Aviation safety. The inherent dangers – in detail.

ICAO (the International Civil Aviation Authority) has looked at the “evolving commercial and operating environment” in air transport and how if affects safety.  Are developments like the intense pressure on cutting costs, and the impact of liberalisation, reducing airline safety? A report couched in ICAO’s cautious language indicates there are wide-ranging and serious concerns. 

Most countries operate under the 1944 Chicago Convention, which includes a requirement that each country is responsible for safety and security for aircraft registered in its country and operating in its airspace. Two major factors have emerged that threaten this simple ruling: [] An increase in aviation activity is putting a strain on the ability of some states to perform their role. Generally, this means not enough trained staff or budget; both are linked. 

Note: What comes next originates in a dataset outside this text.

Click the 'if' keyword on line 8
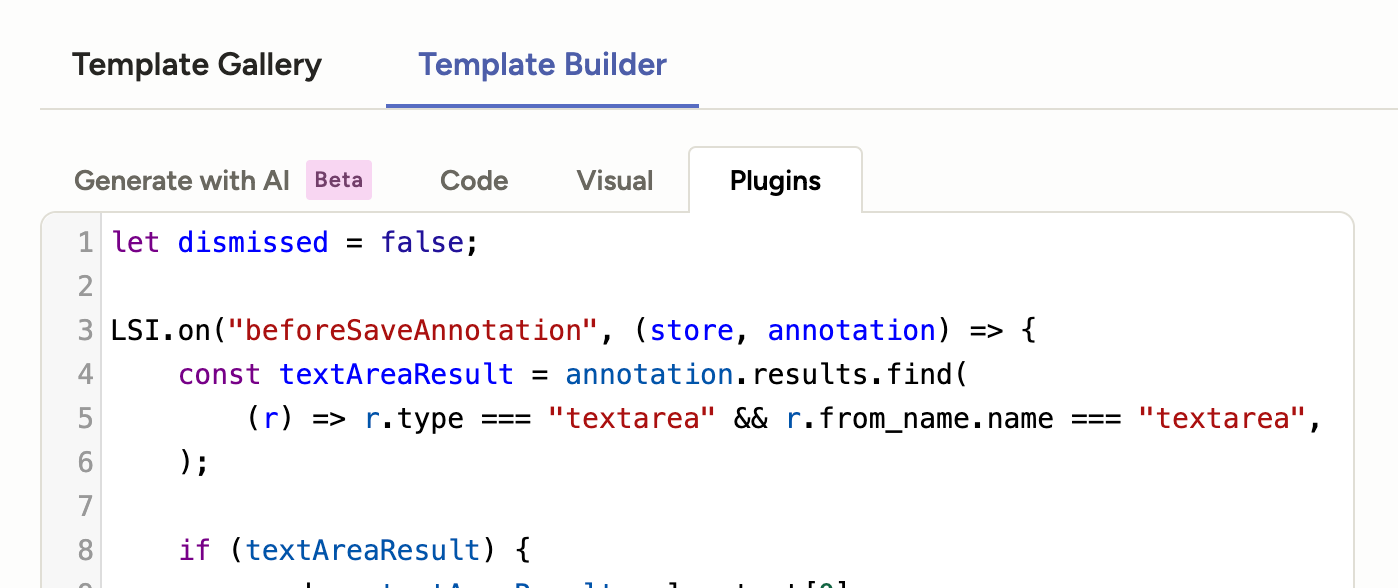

[] Some commercial arrangements covering aircraft involve, in ICAO’s words, “a cascade of entities, blurring accountability, and making it more difficult for states to identify the line of responsibility”. ICAO hints, for instance, that there may not be enough attention on new airlines, which “might not have the desired safety culture or qualified and properly-trained personnel”. And after licences are awarded, can the authorities carry out adequate “continuous regulatory surveillance over their performance”? 

Similar challenges exist when airlines face cost cutting. The aviation authorities have to ensure that cost-cutting in operational matters does not compromise safety. The (unstated) answer to these seems to be the states are failing. 

Another factor is outsourcing of some regulatory activity – by governments to private organisations. When those companies are under their own financial pressures, do they also cut controls? In other words, is the government still controlling the controllers? If all these are tough-enough challenges, these generally concern activity in a single country. The situation becomes more complicated where it involves multiple parties in different countries. 

For aircraft, as noted above, the responsibility is with the country of registration. But commercial developments have started to challenge that simple trail of responsibility: [] Operations of foreign-registered aircraft. Aircraft might be leased and operated outside the country of registration. Which state is responsible? 

[] Flags of convenience. Some aircraft rarely if ever return to their country of registration. ICAO believes some groups use FoCs just to save money, but others to take advantage of a system with minimal or no economic or technical oversight. [] Flights with foreign flight crew. Existing rules say the pilot must be controlled and monitored by the country where the aircraft is registered. But as seen above, that might mean a complex trail. 

[] Offshore operations. Meaning flights operated entirely away from the country of registration and the country of the operator. [] Multiple parties and shared brand. Such as code-sharing. Whose rules to follow? Who checks, and who has authority to check, what? 

[] Cross-border airline merger/acquisition. Meaning some combined airlines have two principal places of businesses (for instance, Air Asia, Air France/KLM, Lufthansa/Swiss, Qantas/Jetstar). Again, who checks what? [] Outsourcing activities. Repair and maintenance in countries outside country of registration. 

That ICAO is aware of these problems is at least a start. And it has introduced what are called SARPs (ICAO standards and recommended practices) . And the other major industry body, IATA (International Air Transport Association) also has its IOSA (the IATA Operational Safety Audit) , introduced in 2003. And
Chile has just shown one solution. It has said that adherence to IOSA is now a requirement in the country’s airline certification process.

But the industry is under great pressure, financially and commercially, that it might not be possible for some states to carry out their responsibilities under the Chicago Convention and to follow ICAO’s SARPs or IATA’s IOSAs. So this may not be enough. ICAO now needs to debate all of the above points, and produce a list – no matter how lengthy – of new rules. And just as the European Union is publishing a Black List of airlines, a Black List of states is also needed.